Politique

L’opposition nigérienne marche à Niamey pour revendiquer un code électoral inclusif et consensuel

L’opposition nigérienne marche à Niamey pour revendiquer un code électoral inclusif et consensuel

(Niamey et les 2 jours) - Après son retrait, il y a quelques jours, du comité ad hoc mis en place par le Conseil national de dialogue politique (CNDP) pour réviser le code électoral, l’opposition nigérienne est descendue dans les rues, dimanche, pour revendiquer une révision consensuelle et inclusive dudit code électoral.

Cette manifestation organisée à Niamey a été initiée par le Front pour la restauration et la défense de la démocratie et de la république (FRDDR), la principale coalition de l’opposition politique.
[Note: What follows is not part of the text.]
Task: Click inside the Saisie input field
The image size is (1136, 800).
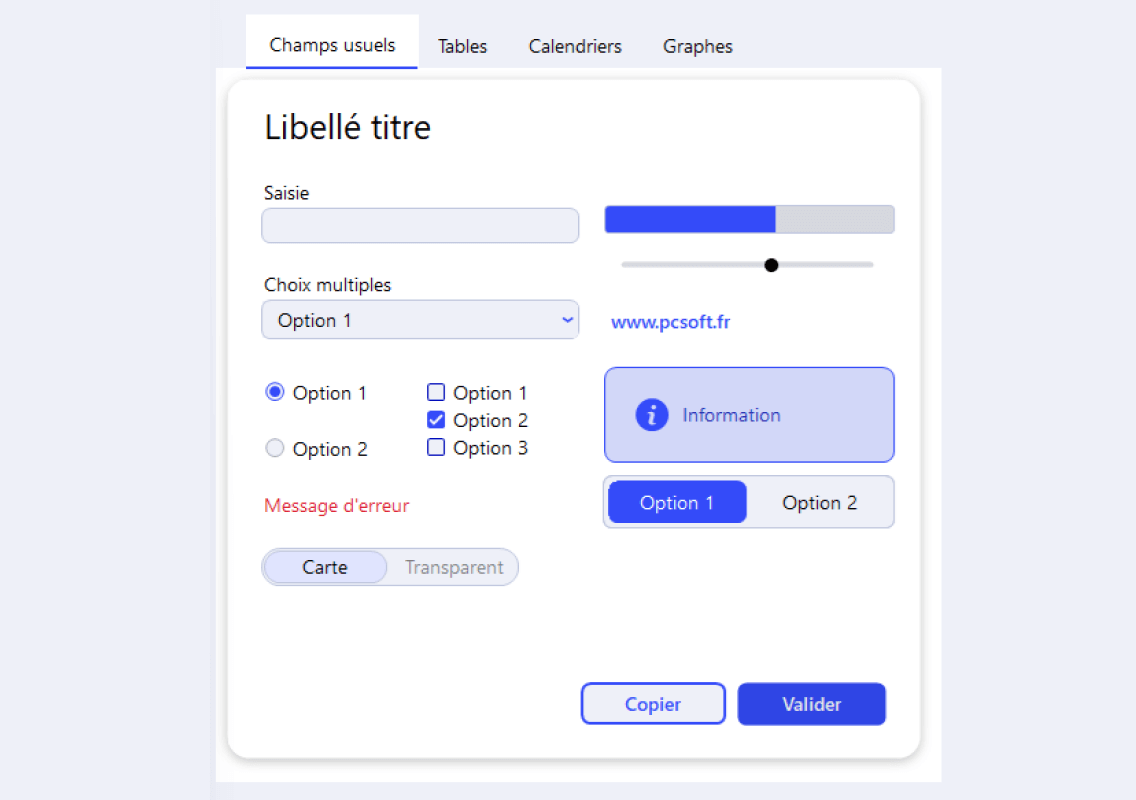Action: [420, 226]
Mais selon certains observateurs de la scène politique nigérienne, cette revendication aura du mal à obtenir un écho favorable auprès du gouvernement. Car l’opposition exige qu’il y ait un consensus sur les dispositions de l’article 8 qui disqualifie pour une élection toute personne ayant été condamnée à un an de prison au moins. Toutes choses qui écartent de fait l’opposant Hama Amadou, arrivé deuxième à la présidentielle de 2016 et qui vit en exil. Ce dernier avait été condamné à un an de prison, dans une affaire de trafic international de bébés.

Pour Mahamane Ousmane, ancien président du Niger, l’absence de compromis sur cet article en particulier s’explique « du seul fait que notre frère Hama Amadou serait concerné. Si une loi ne doit pas être faite pour une seule personne, elle ne doit pas non plus être faite contre une seule personne, surtout du fait de considérations politiciennes », a-t-il déclaré.
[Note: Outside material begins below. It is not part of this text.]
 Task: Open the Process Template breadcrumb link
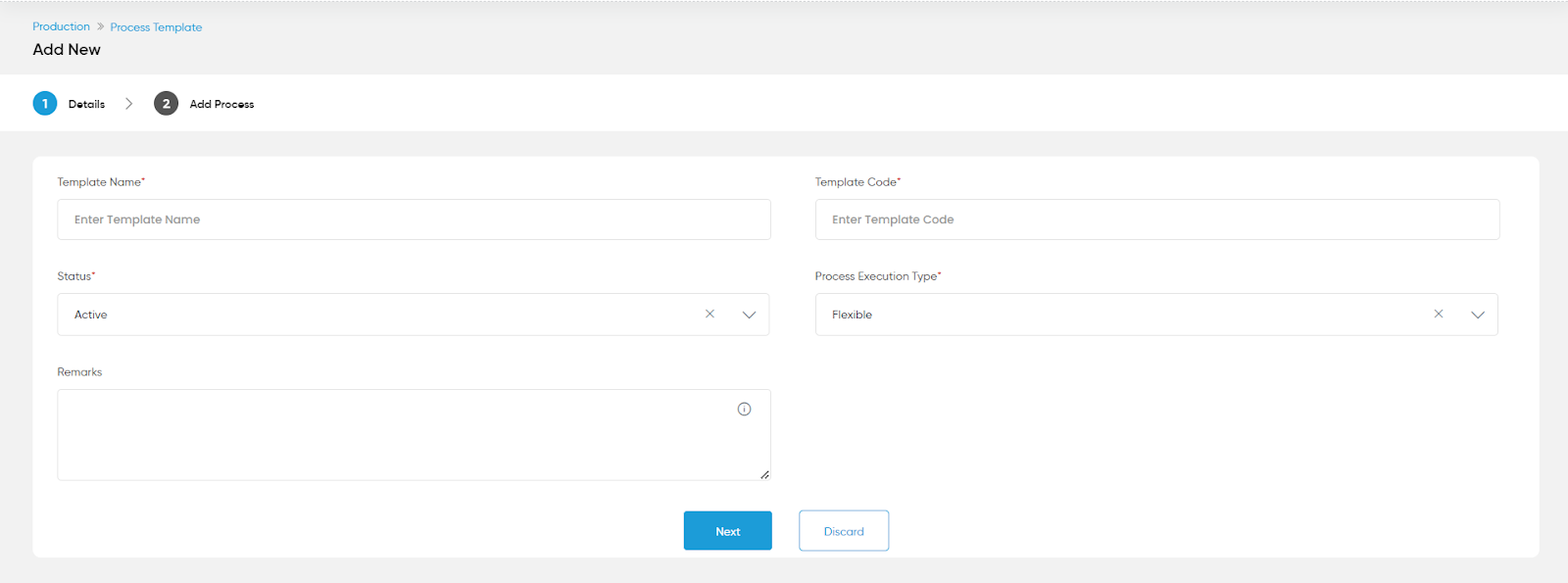click(156, 27)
Quant à Mohamed Bazoum, ministre de l’Intérieur, s’exprimant il y a quelques jours après le retrait de l’opposition du CNDP, l’attitude de celle-ci participe d’une « stratégie visant à  prendre le processus électoral en otage ».

Pour le membre du gouvernement, l’article 8 du code électoral incriminé « est une disposition qui existe depuis 1992 et qui est même en deçà de celle du Code pénal qui dit que lorsque vous avez été condamné à trois mois, vous êtes déchu de vos droits civiques et notamment le droit de voter ou de vous faire élire. L’opposition veut que nous changions cette disposition, mais nous n’avons pas ce mandat parce que c’est une question qui n’a jamais été soulevée à l’occasion des discussions antérieures ».